Task instructions = Task for the records below: repeat the line containing "Task: Expand the" and every line after it, exactly and with nothing else, but leave out the pictures.

Data for this exercise =
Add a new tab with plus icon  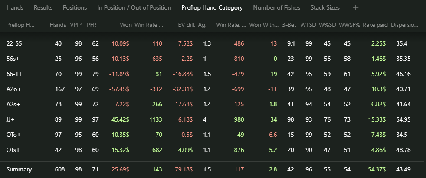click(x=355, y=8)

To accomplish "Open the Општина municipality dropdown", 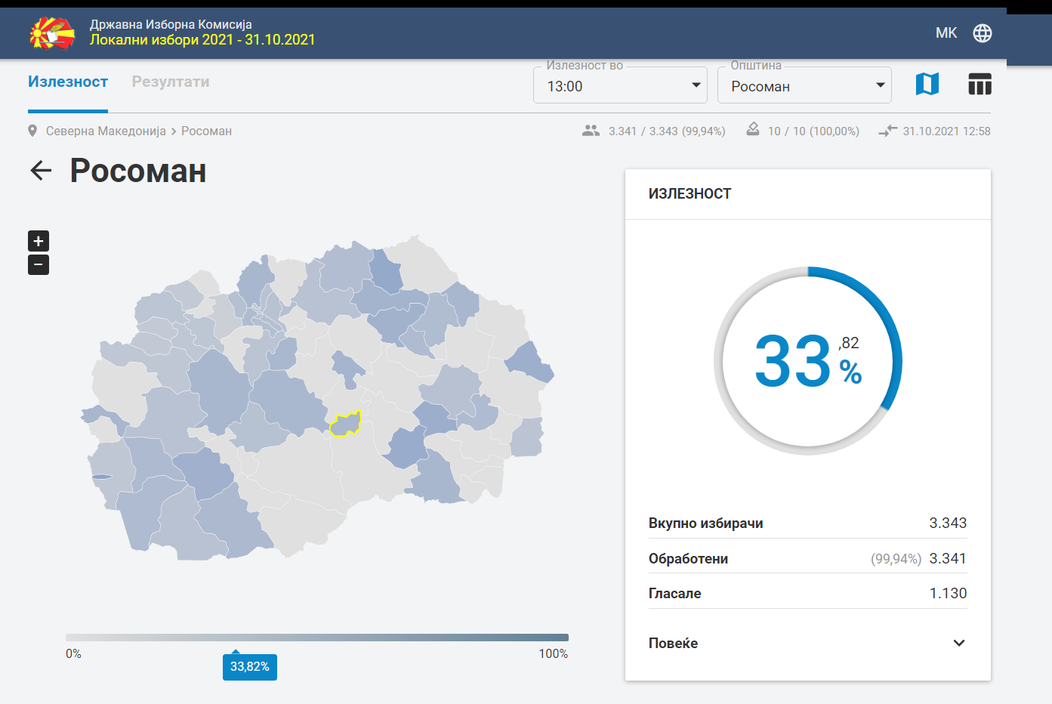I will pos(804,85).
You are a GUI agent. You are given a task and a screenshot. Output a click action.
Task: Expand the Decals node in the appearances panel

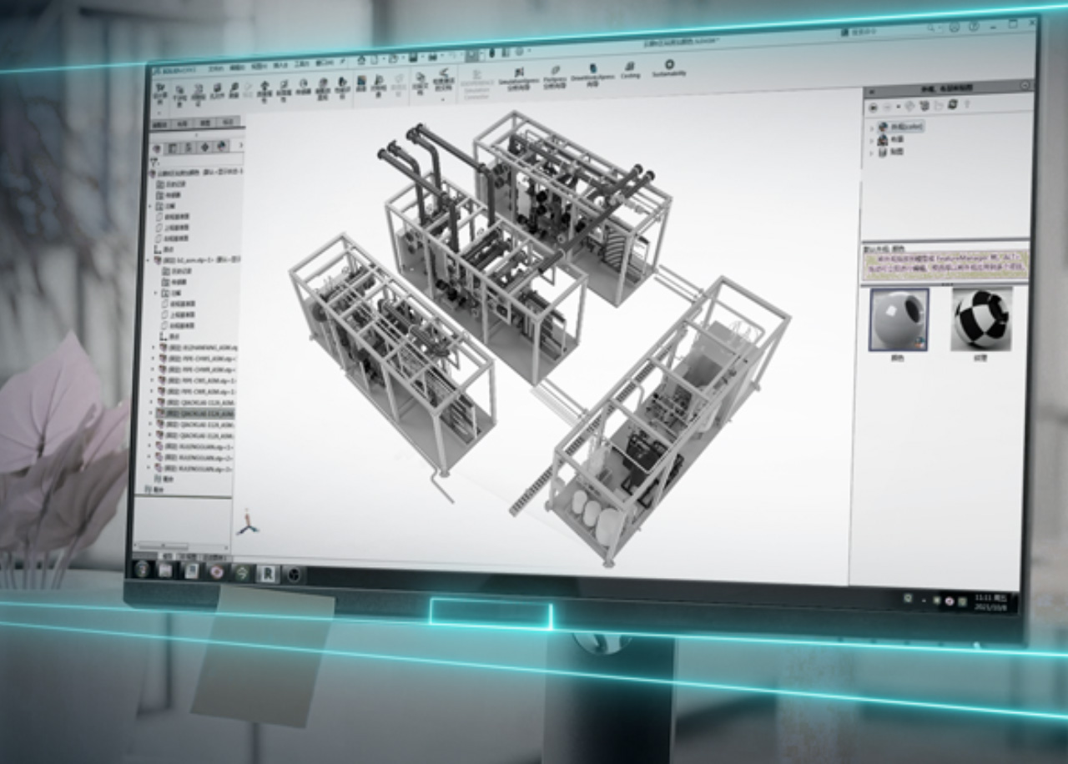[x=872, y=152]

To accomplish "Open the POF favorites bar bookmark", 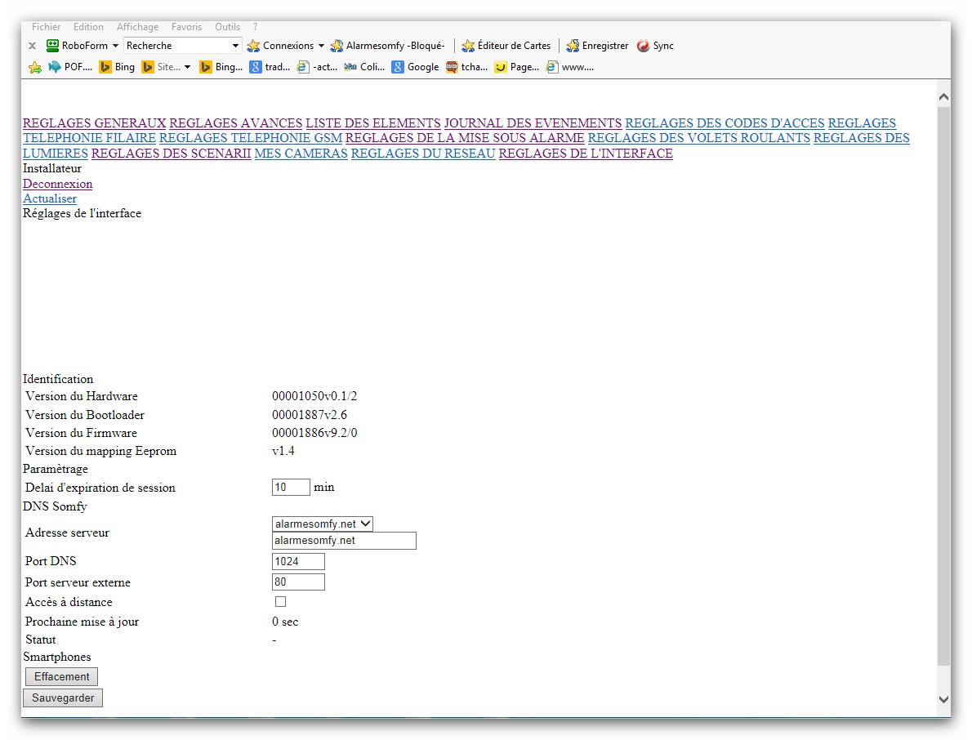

Your solution =
Task: Expand the Decals node in the appearances panel

[x=872, y=152]

To accomplish "Open the POF favorites bar bookmark", 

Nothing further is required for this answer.